Top of Entries provided

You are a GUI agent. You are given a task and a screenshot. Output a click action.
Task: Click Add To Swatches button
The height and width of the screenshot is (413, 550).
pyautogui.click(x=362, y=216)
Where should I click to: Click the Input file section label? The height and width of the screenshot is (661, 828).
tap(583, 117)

Bottom of Entries provided

**Work to complete:** The records above should be given again in full, exactly as written.

**Output below:**
You are a GUI agent. You are given a task and a screenshot. Output a click action.
Task: Click Add To Swatches button
The height and width of the screenshot is (413, 550).
pyautogui.click(x=362, y=216)
Where should I click to: Click the Input file section label? The height and width of the screenshot is (661, 828).
tap(583, 117)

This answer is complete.